La droite se défend d’avoir perdu les élections. Nicolas Sarkozy, par un effort surhumain, s’est fait (un peu) oublier. C’est peut-être le premier geste présidentiel dans son mandat.
«Les Français nous disent qu’ils veulent plus de réformes, plus vite.» Comment peut-on se moquer à ce point des électeurs, qui sont des citoyens? Metz est à droite depuis que le suffrage universel existe, en 1848. Elle est passée à gauche. Le discours du gouvernement peut se traduire ainsi: les électeurs ont voté à gauche pour que nous soyons encore plus à droite. C’est stupide. Mais c’est peut-être le nouveau slogan élyséen! Après «travailler plus pour gagner plus», nous avons droit à «voter à gauche pour être à droite».

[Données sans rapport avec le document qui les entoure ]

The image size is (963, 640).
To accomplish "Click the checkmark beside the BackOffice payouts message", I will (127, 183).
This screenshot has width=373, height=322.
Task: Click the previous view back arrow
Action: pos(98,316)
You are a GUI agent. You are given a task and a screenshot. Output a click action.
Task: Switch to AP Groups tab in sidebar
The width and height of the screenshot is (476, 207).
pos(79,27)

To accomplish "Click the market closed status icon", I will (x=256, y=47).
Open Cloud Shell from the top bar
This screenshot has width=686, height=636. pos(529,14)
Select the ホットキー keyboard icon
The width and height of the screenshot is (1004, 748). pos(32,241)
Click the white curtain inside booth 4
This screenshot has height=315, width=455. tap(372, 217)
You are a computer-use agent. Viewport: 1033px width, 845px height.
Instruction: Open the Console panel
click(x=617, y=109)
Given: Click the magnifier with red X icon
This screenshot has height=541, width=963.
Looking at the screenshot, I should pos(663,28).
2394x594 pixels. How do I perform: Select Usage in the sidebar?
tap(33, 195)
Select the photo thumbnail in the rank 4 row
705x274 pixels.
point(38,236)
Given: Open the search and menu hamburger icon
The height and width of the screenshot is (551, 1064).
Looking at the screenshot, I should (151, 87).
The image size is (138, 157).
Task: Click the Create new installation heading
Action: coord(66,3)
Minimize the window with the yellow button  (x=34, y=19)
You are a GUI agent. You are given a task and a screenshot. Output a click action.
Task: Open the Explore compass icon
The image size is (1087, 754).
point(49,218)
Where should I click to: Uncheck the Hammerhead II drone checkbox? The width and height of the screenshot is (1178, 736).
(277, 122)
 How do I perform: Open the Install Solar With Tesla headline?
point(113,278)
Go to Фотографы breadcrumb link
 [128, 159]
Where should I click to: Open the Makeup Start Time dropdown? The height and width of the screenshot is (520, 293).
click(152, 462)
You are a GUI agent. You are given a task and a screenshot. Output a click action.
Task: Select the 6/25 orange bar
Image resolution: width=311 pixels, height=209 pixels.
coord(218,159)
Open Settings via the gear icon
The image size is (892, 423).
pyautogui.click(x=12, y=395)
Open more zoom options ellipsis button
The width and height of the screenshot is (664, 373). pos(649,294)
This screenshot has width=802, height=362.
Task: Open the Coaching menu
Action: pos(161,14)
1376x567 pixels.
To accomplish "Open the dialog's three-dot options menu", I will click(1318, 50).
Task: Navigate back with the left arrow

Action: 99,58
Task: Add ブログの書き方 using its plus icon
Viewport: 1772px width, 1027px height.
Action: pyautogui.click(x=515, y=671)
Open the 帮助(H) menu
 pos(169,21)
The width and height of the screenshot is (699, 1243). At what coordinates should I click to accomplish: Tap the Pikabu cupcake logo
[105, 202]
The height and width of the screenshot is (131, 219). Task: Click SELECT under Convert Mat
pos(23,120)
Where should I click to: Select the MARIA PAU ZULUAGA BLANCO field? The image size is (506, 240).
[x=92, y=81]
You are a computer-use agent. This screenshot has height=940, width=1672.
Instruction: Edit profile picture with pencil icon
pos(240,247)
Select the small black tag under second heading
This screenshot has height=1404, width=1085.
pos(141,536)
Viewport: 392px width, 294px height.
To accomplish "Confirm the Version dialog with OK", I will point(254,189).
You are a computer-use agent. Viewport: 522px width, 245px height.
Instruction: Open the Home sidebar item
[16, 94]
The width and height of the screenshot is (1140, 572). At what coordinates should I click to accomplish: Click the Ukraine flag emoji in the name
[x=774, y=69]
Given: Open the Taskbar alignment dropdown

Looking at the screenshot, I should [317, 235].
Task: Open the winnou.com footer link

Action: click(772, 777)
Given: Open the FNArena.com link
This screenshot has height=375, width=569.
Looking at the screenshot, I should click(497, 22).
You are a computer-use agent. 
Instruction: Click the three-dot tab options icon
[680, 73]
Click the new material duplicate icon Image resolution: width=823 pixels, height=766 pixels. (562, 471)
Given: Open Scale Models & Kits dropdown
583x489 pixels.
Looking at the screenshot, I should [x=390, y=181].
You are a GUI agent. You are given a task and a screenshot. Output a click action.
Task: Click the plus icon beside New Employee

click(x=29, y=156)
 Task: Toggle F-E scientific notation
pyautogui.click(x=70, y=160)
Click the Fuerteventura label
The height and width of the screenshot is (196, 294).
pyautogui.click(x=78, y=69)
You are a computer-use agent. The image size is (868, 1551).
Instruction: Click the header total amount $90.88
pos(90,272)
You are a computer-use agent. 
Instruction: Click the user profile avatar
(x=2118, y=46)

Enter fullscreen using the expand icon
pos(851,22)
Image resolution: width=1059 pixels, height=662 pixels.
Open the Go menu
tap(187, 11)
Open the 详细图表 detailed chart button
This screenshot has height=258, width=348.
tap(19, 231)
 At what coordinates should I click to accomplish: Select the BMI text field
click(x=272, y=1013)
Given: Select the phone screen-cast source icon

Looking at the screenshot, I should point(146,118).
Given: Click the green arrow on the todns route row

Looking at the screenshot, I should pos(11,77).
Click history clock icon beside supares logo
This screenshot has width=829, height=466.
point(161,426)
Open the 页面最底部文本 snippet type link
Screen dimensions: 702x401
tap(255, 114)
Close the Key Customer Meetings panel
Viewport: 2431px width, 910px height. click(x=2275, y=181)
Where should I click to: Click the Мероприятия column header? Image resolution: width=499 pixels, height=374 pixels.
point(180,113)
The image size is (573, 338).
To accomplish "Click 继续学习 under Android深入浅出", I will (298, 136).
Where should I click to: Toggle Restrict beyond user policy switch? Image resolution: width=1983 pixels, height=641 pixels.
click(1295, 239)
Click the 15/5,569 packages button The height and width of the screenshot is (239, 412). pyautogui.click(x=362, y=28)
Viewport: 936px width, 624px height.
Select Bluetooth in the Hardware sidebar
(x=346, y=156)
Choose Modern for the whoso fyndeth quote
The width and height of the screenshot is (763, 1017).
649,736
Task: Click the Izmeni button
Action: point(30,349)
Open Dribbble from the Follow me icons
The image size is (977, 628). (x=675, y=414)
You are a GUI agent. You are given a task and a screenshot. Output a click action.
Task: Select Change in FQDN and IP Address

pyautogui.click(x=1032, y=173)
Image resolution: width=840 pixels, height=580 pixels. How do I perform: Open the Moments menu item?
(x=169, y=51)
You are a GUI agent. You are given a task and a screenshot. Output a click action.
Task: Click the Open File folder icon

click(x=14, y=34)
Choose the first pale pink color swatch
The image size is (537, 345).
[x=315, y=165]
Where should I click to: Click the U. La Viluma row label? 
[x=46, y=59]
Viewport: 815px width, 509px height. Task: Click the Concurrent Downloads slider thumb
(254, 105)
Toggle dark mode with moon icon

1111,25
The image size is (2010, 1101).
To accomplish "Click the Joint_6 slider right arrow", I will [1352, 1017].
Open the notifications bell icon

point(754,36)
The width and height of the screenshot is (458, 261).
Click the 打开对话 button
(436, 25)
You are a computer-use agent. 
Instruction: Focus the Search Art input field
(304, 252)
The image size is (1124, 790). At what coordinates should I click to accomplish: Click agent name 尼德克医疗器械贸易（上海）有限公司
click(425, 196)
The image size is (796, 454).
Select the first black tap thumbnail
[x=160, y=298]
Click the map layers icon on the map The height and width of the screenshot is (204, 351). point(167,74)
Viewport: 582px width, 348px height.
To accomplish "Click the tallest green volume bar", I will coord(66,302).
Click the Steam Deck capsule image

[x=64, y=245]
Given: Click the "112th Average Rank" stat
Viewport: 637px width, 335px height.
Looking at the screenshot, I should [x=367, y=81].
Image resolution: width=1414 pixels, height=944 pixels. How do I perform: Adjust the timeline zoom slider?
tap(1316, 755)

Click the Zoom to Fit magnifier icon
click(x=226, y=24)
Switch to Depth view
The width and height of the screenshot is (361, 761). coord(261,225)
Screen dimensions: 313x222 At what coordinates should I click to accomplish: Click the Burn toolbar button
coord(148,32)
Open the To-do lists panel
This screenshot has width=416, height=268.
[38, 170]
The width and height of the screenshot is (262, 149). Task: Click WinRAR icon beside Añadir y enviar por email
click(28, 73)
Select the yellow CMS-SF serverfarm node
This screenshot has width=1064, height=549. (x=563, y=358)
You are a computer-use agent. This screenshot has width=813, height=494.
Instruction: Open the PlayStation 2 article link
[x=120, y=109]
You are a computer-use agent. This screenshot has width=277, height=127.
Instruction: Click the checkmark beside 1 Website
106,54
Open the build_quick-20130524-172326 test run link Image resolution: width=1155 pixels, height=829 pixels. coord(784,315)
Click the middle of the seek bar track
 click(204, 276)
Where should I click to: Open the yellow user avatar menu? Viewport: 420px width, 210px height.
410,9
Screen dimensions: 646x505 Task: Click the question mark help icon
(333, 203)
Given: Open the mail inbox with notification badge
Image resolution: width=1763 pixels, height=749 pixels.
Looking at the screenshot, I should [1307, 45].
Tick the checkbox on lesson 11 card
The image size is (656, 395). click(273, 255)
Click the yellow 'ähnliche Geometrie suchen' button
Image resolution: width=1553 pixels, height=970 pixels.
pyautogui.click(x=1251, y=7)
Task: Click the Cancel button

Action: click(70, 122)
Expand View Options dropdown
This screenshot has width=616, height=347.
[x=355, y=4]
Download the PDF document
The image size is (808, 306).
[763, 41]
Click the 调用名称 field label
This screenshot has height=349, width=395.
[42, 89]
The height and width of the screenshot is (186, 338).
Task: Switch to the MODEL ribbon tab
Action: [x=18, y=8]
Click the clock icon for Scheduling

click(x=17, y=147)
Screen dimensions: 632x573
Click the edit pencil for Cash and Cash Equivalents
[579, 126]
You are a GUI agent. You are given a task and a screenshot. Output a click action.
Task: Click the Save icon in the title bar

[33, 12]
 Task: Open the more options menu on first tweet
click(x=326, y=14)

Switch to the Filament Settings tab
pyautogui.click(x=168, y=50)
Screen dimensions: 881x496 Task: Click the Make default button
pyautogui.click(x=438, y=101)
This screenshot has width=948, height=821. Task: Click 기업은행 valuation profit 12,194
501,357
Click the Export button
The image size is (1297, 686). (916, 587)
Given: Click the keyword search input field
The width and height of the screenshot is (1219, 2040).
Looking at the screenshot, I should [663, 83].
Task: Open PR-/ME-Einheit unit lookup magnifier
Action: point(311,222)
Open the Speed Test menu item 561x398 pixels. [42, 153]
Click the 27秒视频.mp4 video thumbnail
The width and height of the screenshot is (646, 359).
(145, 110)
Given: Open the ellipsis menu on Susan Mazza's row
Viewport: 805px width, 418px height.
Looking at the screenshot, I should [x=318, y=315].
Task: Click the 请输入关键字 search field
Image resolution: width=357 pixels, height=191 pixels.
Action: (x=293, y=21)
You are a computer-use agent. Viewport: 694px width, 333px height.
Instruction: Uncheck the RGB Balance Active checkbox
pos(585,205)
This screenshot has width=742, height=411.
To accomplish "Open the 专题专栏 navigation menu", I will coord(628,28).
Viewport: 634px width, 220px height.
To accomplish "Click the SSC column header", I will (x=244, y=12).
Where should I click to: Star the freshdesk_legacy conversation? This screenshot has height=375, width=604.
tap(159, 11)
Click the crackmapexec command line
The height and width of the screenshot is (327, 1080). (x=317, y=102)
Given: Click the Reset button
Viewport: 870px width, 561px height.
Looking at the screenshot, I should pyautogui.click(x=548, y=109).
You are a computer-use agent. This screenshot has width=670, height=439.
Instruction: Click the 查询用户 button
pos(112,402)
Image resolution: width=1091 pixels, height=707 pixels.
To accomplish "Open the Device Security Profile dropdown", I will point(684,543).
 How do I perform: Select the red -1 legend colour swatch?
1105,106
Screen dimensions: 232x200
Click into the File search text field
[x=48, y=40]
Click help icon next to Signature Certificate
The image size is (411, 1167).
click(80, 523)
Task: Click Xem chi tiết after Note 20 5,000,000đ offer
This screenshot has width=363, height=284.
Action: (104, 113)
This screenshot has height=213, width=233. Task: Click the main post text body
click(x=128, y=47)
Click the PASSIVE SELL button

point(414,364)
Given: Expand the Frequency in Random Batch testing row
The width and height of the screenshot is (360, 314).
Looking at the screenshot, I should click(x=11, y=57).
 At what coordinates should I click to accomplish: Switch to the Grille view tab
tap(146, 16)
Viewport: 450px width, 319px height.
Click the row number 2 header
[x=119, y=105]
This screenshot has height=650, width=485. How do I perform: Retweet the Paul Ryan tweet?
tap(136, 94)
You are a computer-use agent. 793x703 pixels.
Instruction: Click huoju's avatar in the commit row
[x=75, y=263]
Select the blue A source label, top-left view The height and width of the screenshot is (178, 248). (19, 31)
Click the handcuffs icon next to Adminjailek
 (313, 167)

Finalement, il n’y a que ceux qui n’ont plus d’ambition qui se payent le luxe d’être sincères. Le maire de Bordeaux ose, contre le discours officiel, dire qu’il aurait aimé travailler avec Bayrou. Mais alors, peut-on croire le PS lorsqu’il dit que le gouvernement doit «corriger sa politique» ? Finalement, il n’attend qu’une chose, que la droite se plante pour cueillir le pays.
Il paraît que l’écologie a dépassé les clivages politiques. Mais l’écologie, c’est aussi celle de l’esprit. La pollution (et cela, les Grecs l’avaient compris) est en nous avant d’être dans l’air. Une des idées majeures du développement durable, c’est le fameux «penser global, agir local». Les élections municipales ne sont-elles pas une application de ce principe? Pas du tout, nous dit-on, il n’y a aucun rapport entre les enjeux locaux et nationaux. Pourtant, on dit qu’une Bourse qui bat de l’aile à New York provoque une vague de licenciements en Europe…
Mathieu Yon, La Baume-Cornillane (Drôme)
À propos d’une «~division suicidaire~»
Si le numéro traitant de la situation à Toulouse faisait preuve d’une certaine retenue, l’article sur les élections municipales paru dans le n° 993 de Politis appelle de notre part quelques commentaires. « La division des listes antilibérales était suicidaire. À elles deux, elles auraient recueilli plus de 10 %. » Vu de loin, cela peut apparaître comme du bon sens, celui d’une banale arithmétique, le seul problème est que la suite de l’article ne donne pas la clef pour résoudre ce dilemme toulousain, pour la simple raison qu’il n’y a pas de clef. Ce qui semble être le bon sens près de chez vous est en réalité une divergence politique essentielle que nous pensions avoir résolue dans le cadre de la présidentielle et qui a ressurgi à Toulouse au point de diviser le camp antilibéral. Le parti socialiste a quant à lui résolu le problème à travers le refus de toute fusion avec les listes à gauche de la gauche.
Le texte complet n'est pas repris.